The member asked how quickly we can go to 24 hours. We can do that once we have the mass vaccination sites open and running. Obviously, a 24-hour service is not possible in a GP practice or a community pharmacy. It is perhaps possible in local clinics, but it is certainly entirely possible at the mass vaccination sites. Many of those sites are secured already and I would anticipate that, as we move towards using them for the volume of people and the groups who we want to put through those sites and for whom that is convenient, that would be the end of February and early March. I can confirm the dates to Ms Lennon properly after this question session. If it is going to work for the volume of people, a 24-hour service is the right way to go. There is no will not to do that; the will is to do that if that is what it takes, because the objective is to get as many people vaccinated as possible.

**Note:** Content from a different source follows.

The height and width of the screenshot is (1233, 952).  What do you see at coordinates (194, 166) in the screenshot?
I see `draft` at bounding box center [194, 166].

As for the numbers and the figure of 400,000 vaccinations a week, that takes me to the modelling and to the numbers that I set out in the statement. The rate will be up to that number, depending on the mix of part-time and full-time staff, but we should remember that people are continuing to come forward to register as vaccinators, and the numbers are growing. We currently have enough, even at 400,000 vaccinations a week, but more people are coming forward, so I am confident that we will be able to cope. I should also mention the armed services and the volunteer hub that we are setting up, as well as the support staff.
The over-70s should start to hear something towards the end of this month and through into February, remembering that we are aiming to offer them their first appointment for vaccination by the middle of February.
For those who are at home, the identification of people who are housebound or are unable easily to get to a local vaccination centre or to their primary care practice will be done primarily by those at the primary care practice, who will know their patients—the patients whom district or community nurses visit, for example—and they will undertake that vaccination. It should absolutely be guaranteed that, if people need to be vaccinated at home, they will be vaccinated at home.
On the point about home carers and NHS staff, it should be the employers who contact people to ensure that they are being given appointments. Often, those appointments are in occupational health settings or in the larger vaccination sites—which were among the first things that we set up—but I am happy to take that point away and consider whether there are particular issues around the overall number of people we still have to vaccinate that we need to resolve. Home carers are harder to reach, in that they do not have a single employer, but I will happily take that point away and get back to Ms Lennon on what more we think we can do.